> EXERCISE
Reproduce, without any change, the span of lines from the opening of the records below to the line containing "Task: Click the VMware vm logo icon", inclusive.

*** Opening of EXCERPTED RECORDS ***

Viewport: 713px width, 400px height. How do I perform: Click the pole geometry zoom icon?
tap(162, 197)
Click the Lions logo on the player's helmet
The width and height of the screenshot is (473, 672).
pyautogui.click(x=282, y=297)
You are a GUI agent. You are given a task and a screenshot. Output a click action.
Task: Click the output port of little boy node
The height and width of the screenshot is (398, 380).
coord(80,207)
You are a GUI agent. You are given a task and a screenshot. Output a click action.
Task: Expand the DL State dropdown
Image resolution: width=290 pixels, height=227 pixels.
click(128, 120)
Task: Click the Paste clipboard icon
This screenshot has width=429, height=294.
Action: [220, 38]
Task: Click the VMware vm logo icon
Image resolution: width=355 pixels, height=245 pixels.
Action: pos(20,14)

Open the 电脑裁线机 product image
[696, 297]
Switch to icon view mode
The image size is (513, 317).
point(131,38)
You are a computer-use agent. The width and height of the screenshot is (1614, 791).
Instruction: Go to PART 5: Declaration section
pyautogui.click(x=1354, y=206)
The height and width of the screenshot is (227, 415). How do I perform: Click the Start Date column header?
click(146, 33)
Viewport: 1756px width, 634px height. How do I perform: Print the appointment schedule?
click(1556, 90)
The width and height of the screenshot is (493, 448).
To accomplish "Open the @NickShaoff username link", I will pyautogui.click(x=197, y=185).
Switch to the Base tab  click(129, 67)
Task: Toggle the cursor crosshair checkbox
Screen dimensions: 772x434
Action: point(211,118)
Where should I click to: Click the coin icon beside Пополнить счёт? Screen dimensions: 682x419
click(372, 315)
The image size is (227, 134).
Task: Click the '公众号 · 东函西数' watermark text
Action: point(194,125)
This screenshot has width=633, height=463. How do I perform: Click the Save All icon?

*** Close of EXCERPTED RECORDS ***

> WRITTEN ANSWER
Viewport: 713px width, 400px height. How do I perform: Click the pole geometry zoom icon?
tap(162, 197)
Click the Lions logo on the player's helmet
The width and height of the screenshot is (473, 672).
pyautogui.click(x=282, y=297)
You are a GUI agent. You are given a task and a screenshot. Output a click action.
Task: Click the output port of little boy node
The height and width of the screenshot is (398, 380).
coord(80,207)
You are a GUI agent. You are given a task and a screenshot. Output a click action.
Task: Expand the DL State dropdown
Image resolution: width=290 pixels, height=227 pixels.
click(128, 120)
Task: Click the Paste clipboard icon
This screenshot has width=429, height=294.
Action: [220, 38]
Task: Click the VMware vm logo icon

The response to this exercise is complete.